## ТЕКСТ
----

Сравнение мира с сумасшедшим домом есть в статье И. Канта «Конец всего сущего». Бонавентура прекрасно знает эту статью, заимствует оттуда и метафорическую картину «конца времени». Вместо того чтобы возвестить наступление определенного часа, ночной сторож провозглашает «конец времени», приближение Страшного суда. Поднимается паника. «Кровопийцы и вампиры доносили на самих себя, требовали для себя смертной казни и ее немедленного исполнения здесь, внизу, чтобы избежать наказания Всевышнего. Гордый глава государства впервые стоял униженно и почти раболепно с короной в руке и говорил комплименты оборванцу в предвидении грядущего всеобщего равенства.
Слагались чины, награды и ордена, их недостойные владельцы спешили собственноручно от них избавиться. Духовные пастыри торжественно обещали своей пастве в будущем напутствовать не только благими словами, но и благим примером, если только на этот раз господь ограничится одним увещеванием».
Излюбленный прием Бонавентуры — взять философскую идею и изложить ее образно, реализовав метафору. Есть, например, в «Ночных бдениях» многозначительная новелла о двух братьях — холодном доне Хуане и пылком доне Понсе. Первый воспылал страстью к жене второго. Не встретив взаимности, он отомстил жестоко. Ночью послал к Инесе ее пажа, разбудил брата и сказал, что жена изменяет ему с юношей. Понсе убил жену, пажа и себя. Три смерти на совести дона Хуана.

----

## ЗАДАНИЕ
Перескажите списком абзац текста о Бонавентуре, который начинается словами «Излюбленный прием Бонавентуры». Сохраните его основные факты. Строки для работы не понадобятся.

## НАБОР СТРОК
----

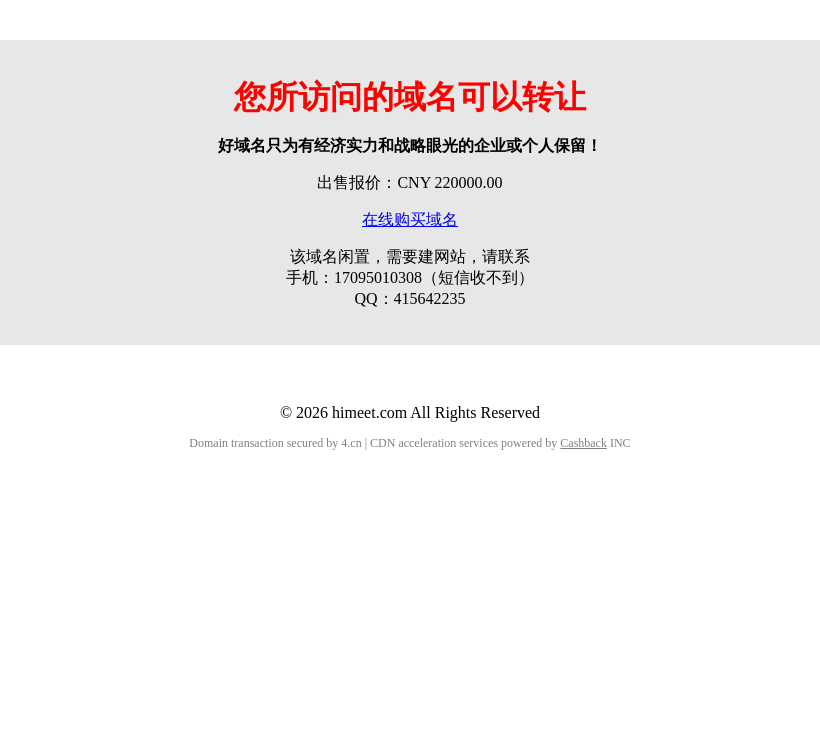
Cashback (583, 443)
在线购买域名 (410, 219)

----

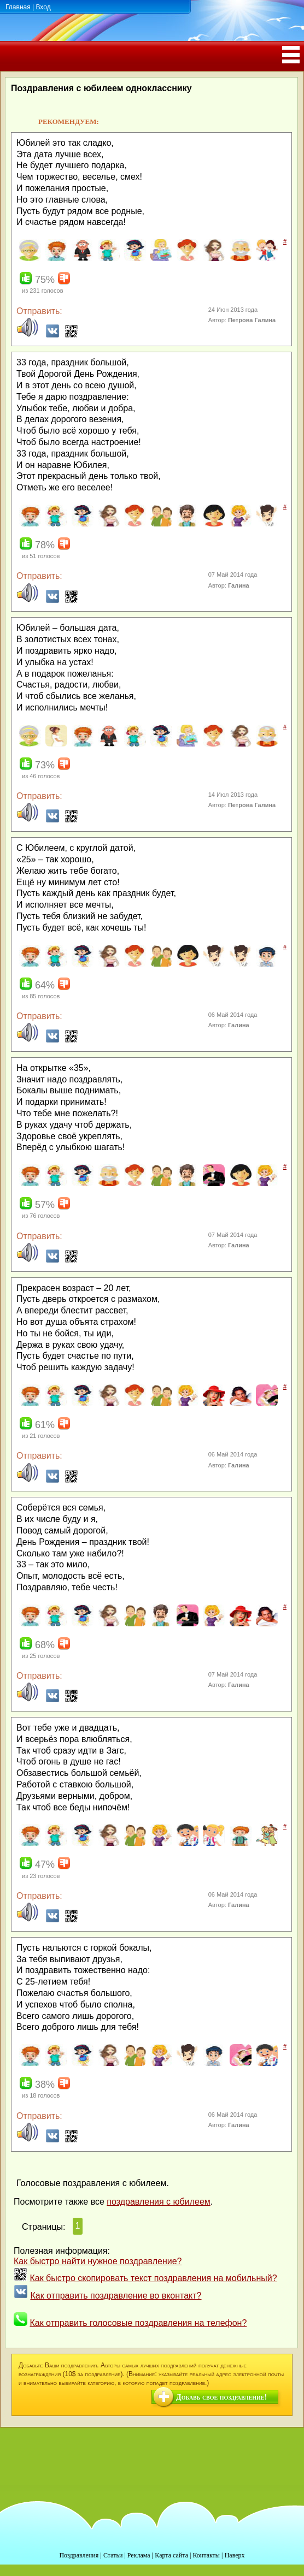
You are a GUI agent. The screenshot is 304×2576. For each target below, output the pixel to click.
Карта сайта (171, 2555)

----

## ОТВЕТ
- Любимый прием Бонавентуры — изложить философскую идею образно, реализовав метафору.
- Пример такого приема — новелла из «Ночных бдений» о двух братьях, холодном доне Хуане и пылком доне Понсе.
- Дон Хуан воспылал страстью к жене брата, но не встретил взаимности и жестоко отомстил.
- Ночью он послал к Инесе ее пажа, разбудил брата и сказал, что жена изменяет ему с юношей.
- Понсе убил жену, пажа и себя, и эти три смерти лежат на совести дона Хуана.